From the bankruptcy court passage below, pull out the part starting with "The Johnson court" and going on through "a particular residence.", copying it word for word.

[DOCUMENT PASSAGE]
==================================================

Ms. Brown testified that her twenty-seven-year-old daughter has no income, is not able to “sustain” herself financially at the present, has health issues, and is entirely reliant upon the Debtor for all means of support. The Trustee concedes that based on the evidence presented in the case, the adult daughter and grandson are part of Ms. Brown’s economic unit under the Johnson case, and this court agrees. However, to find that either or both are dependents of Ms. Brown as that term is used in the Bankruptcy Code requires a further showing.
The Johnson court discussed, but did not define, who is or can be a “dependent” for purposes of 11 U.S.C. § 707(b) (2) (A) (iii) (II). It noted that “household” and other related words such as “dependent” are used interchangeably throughout the Bankruptcy Code concerning “disposable income” and similar subjects, but also noted that “related words” mean different things in different parts of the Bankruptcy Code. See id. at 230. The Johnson majority opinion states:
Moreover, while the use of “household” as opposed to “family” or “dependents” in (terms used elsewhere in § 1325(b)(2)) would indicate that the term means something different from those words, that does not automatically indicate that Congress intended for the term “household” to be synonymous with the Census Bureau’s definition and refer to any person living in a particular residence.

==================================================

[INFORMATION PROVIDED]
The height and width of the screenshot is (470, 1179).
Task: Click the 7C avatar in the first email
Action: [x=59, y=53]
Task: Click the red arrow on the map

==================================================

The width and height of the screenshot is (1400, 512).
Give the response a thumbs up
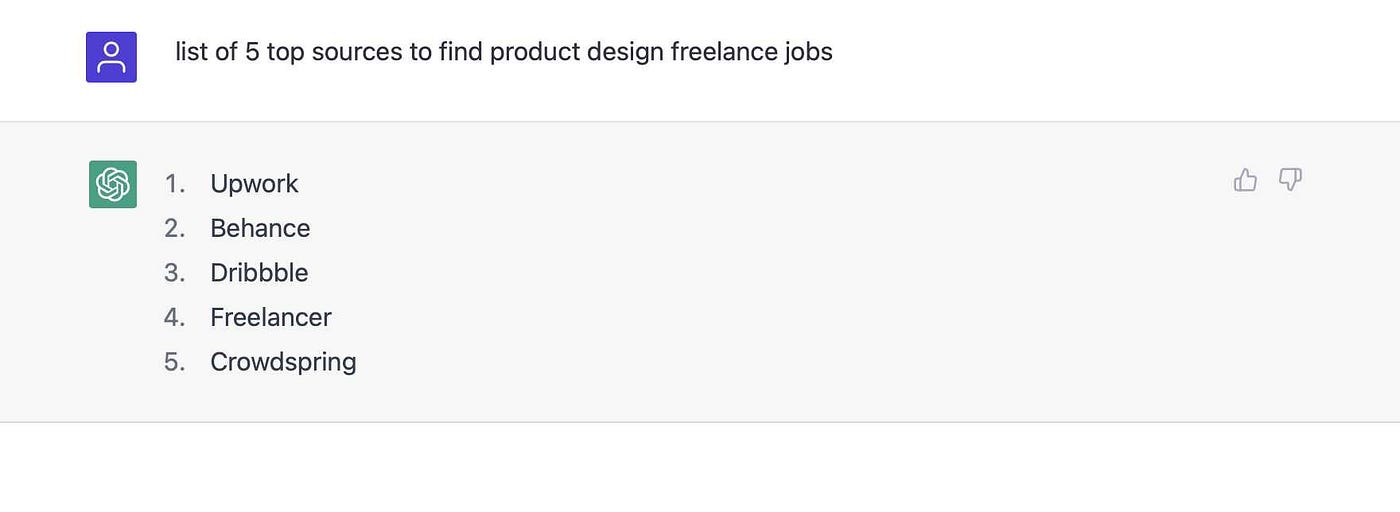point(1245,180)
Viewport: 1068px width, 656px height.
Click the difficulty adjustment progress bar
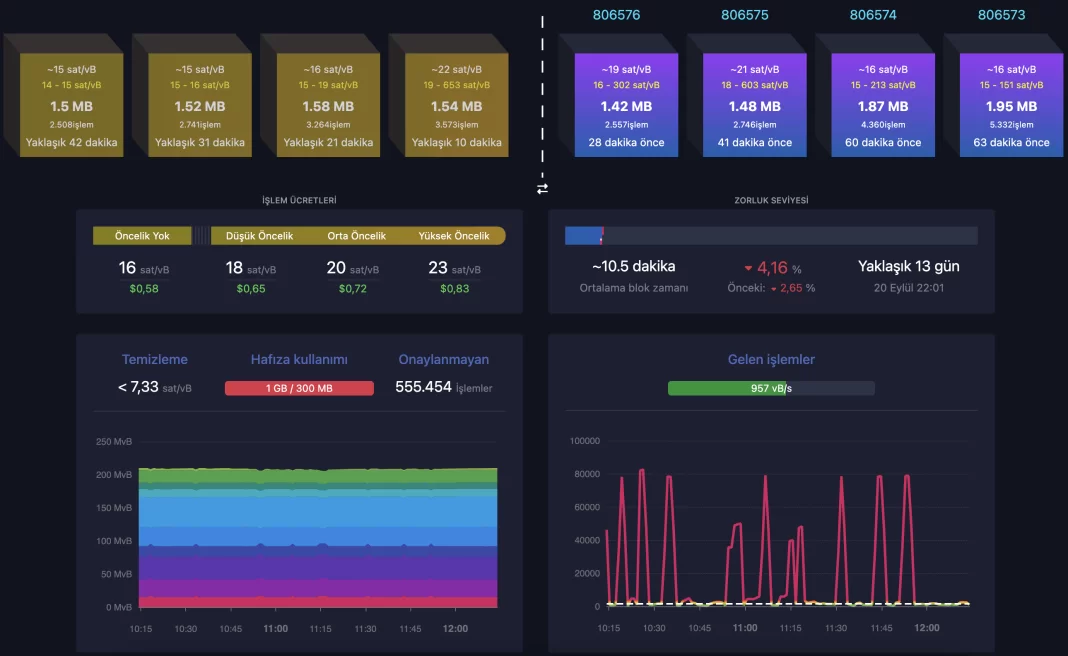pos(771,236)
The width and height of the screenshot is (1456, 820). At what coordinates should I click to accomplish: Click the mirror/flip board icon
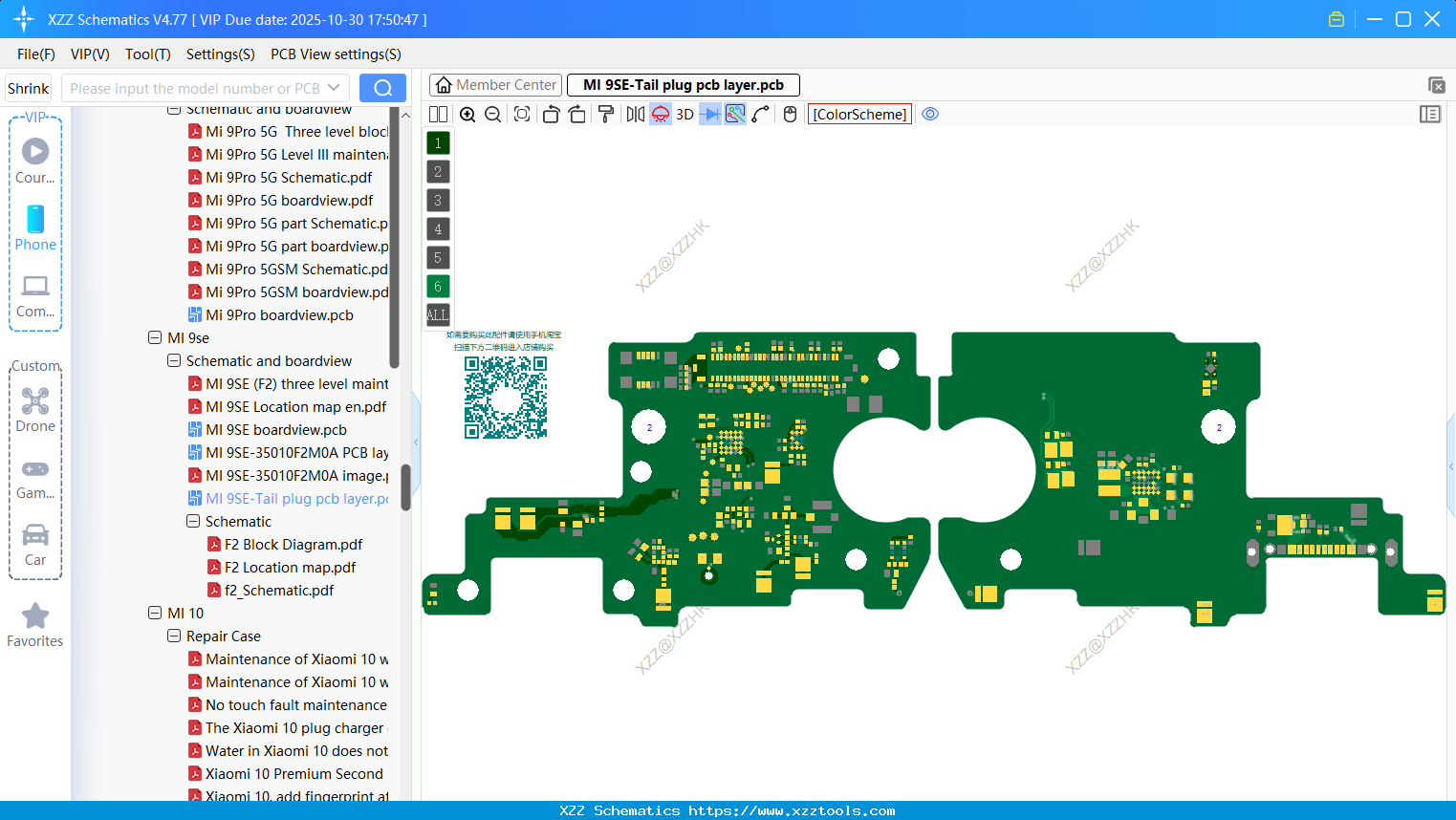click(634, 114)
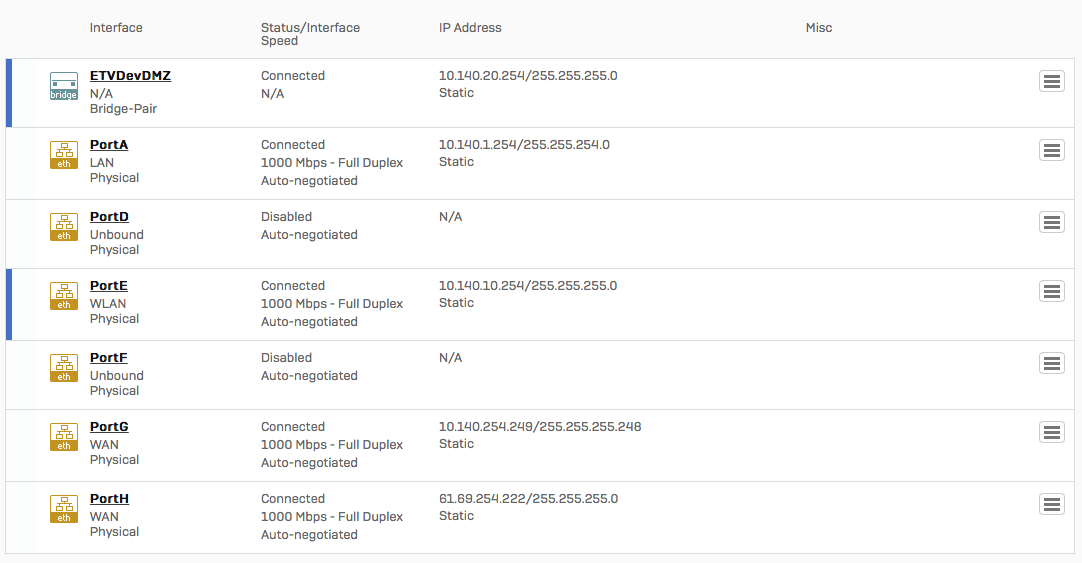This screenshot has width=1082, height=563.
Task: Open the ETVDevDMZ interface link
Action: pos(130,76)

==================================================

[FINAL RESULT]
The Johnson court discussed, but did not define, who is or can be a “dependent” for purposes of 11 U.S.C. § 707(b) (2) (A) (iii) (II). It noted that “household” and other related words such as “dependent” are used interchangeably throughout the Bankruptcy Code concerning “disposable income” and similar subjects, but also noted that “related words” mean different things in different parts of the Bankruptcy Code. See id. at 230. The Johnson majority opinion states:
Moreover, while the use of “household” as opposed to “family” or “dependents” in (terms used elsewhere in § 1325(b)(2)) would indicate that the term means something different from those words, that does not automatically indicate that Congress intended for the term “household” to be synonymous with the Census Bureau’s definition and refer to any person living in a particular residence.